Birkac nesil gecince bunlar cogaldi. Iclerinden (A-Hien-Se) adli birisi baslarina gecerek magarada cikardi. (Kin-San) daglarina giderek yerlestiler, (Cu-Cen) tatarlarina baglandilar. Bu daglarin tepelerinden biri takya seklinde oldugundan kendilerine bu anlamda (Tu-Kyu) adini verdiler. Asillarina delalet etmek uzere de bayraklarina bir kurt basi yaptilar.
DokuzOguz-OnUygur: (Agactan Dogan cocuklar)
Dokuzoguzlar' in atalari olan bir hakanin iki guzel kizi vardi. Bunlar ancak tanrilara layikti. Babalari insanlardan ayri bulundurmak icin bu kizlari, yaptirdigi bir kulenin icine koydurdu ve yalvararak tanriyi cagirdi.
Bunu uzerine tanri bir boz kurt olarak geldi, kizlarla evlendi. Tanrinin bu kizlardan Dokuz Oguz ile On Uygur evladi oldu. Bunlar zamanla cogaldilar.
Bu Dokuzoguzlar'dan tureyenler Kumlanco adi verilen ulkede oturdular. Burada Hulin adinda bir dag vardi. Bu dagdan Tugla ve Selenka adinda iki irmak akardi. Bu irmaklarin arasinda da iki agac vardi. Bu agaclarin biri Kayin, oburu de Çam idi. Bir gece bu agaclarin uzerine gokten nur indi. Gun gectikce agaclardan birinin karni sisti. Dokuz ay on gun sonra agacin karninda bir kapi acildi. Iceride agizlarinda gumus emzikler bulunan bes cocuk gorundu.
Daha cocuklar dogmadan bu agaclarin etrafinda gumusten bir daire turemisti. Agaclardan muzik sesleri geliyordu. Oradaki Dokuzoguzdan tureyen Türk'ler bu cocuklari buyuttuler; adlarini Sungur Tekin, Kutur Tekin, Tukak Tekin, Or Tekin, Bugu Tekin koydular. Bunlar onbes yasina gelince, baba ve analarini sordular. Halk onlari iki agacin yanina goturdu: Iste bunlardan bir babaniz, biri de ananizdir) dediler. Çocuklar bu agaclara saygi gosterdiler. (Sevgili anamiz ve babamiz) diye onlara sarildilar. O zaman agaclar da dile gelerek evlatlari hakkinda hayirli duada bulundular.

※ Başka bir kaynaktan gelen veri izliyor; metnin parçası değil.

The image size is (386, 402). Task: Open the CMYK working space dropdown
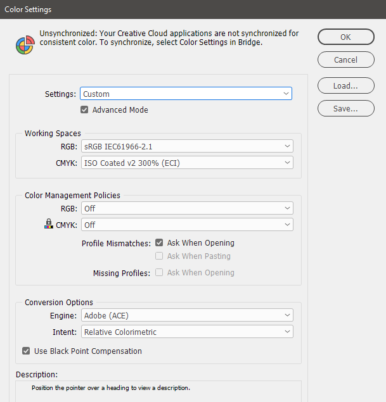point(187,163)
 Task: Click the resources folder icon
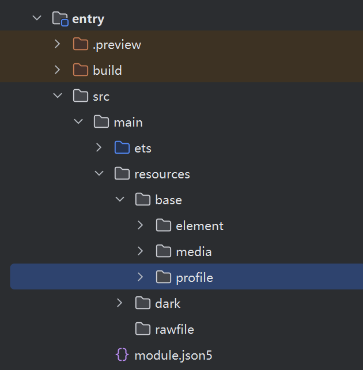[122, 174]
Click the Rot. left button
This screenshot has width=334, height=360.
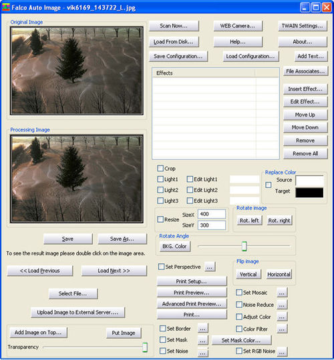coord(249,221)
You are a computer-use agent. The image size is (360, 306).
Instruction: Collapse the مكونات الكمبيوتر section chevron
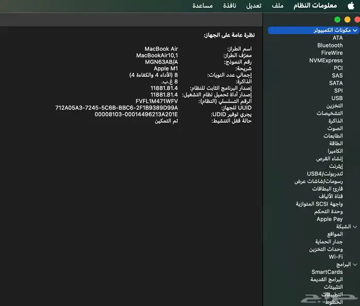pos(355,30)
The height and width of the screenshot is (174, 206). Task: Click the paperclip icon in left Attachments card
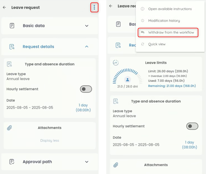pyautogui.click(x=10, y=128)
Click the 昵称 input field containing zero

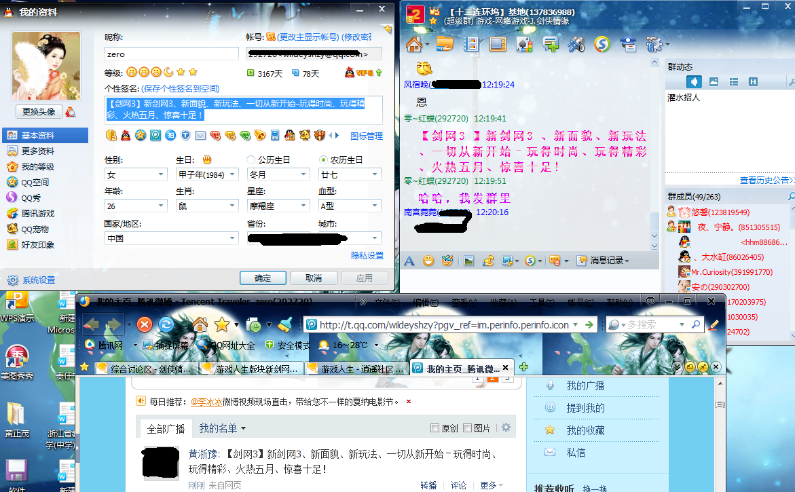171,54
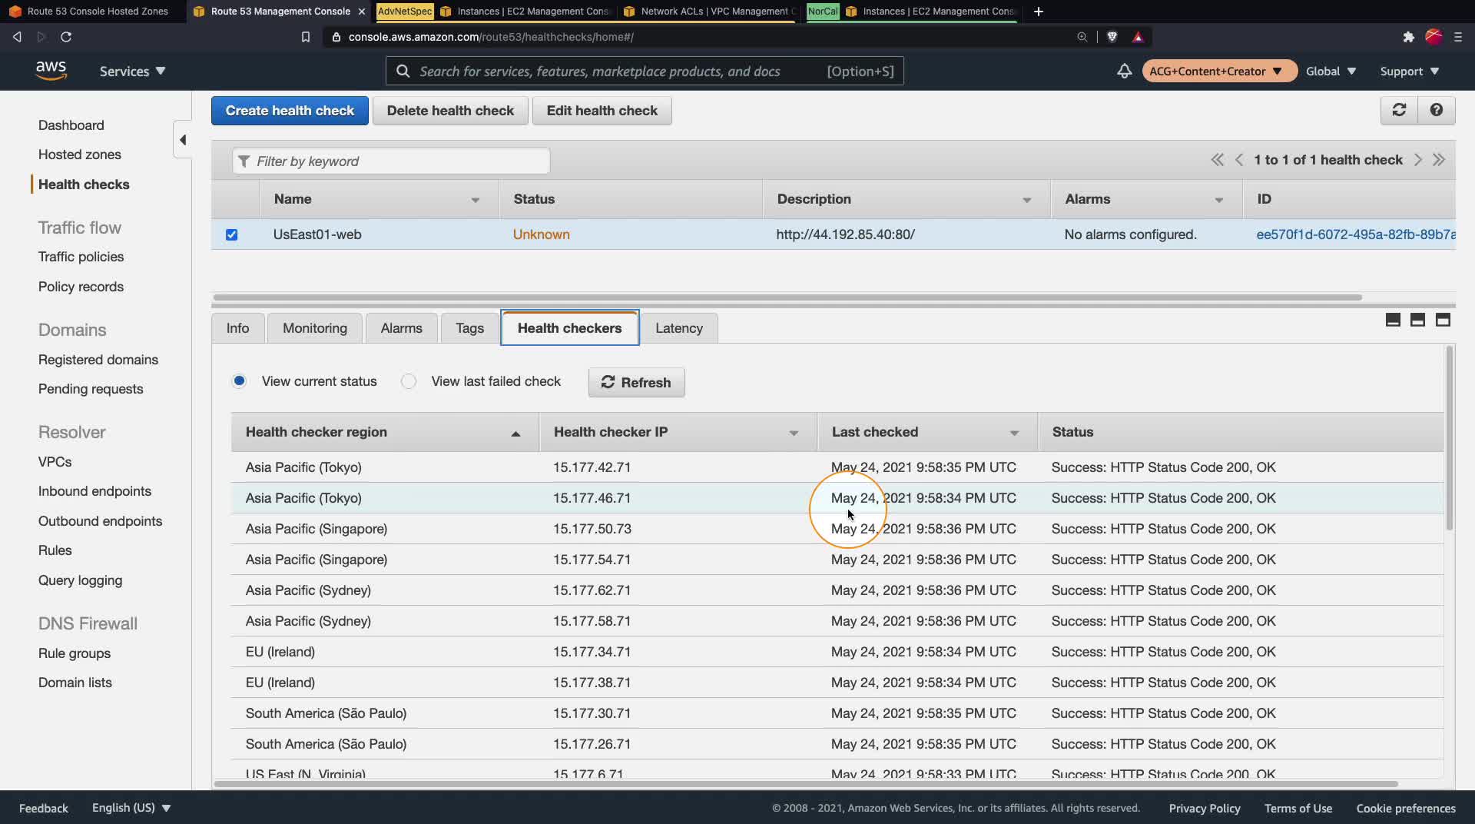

Nihayet bir gun halk toplanarak, Bugu Tekin' i hakan sectiler. Cunku Bugu Tekin hem zeki hem de her boyun dilini, obalarinin sayisini biliyordu. Bunun uc kargasi vardi ki her yerden olup biteni haber verirdi.
Bugu Tekin bir gece ruyasinda; beyazlar giyinmis, elinde beyaz bir asa tutan ak sakalli bir adam gordu. Bu adam fistik seklindeki (Yesim Tasi) denilen tasi gosterdi: (Turkler bunu ellerinde tuttukca dort bucaga hakim olacaklardir) dedi.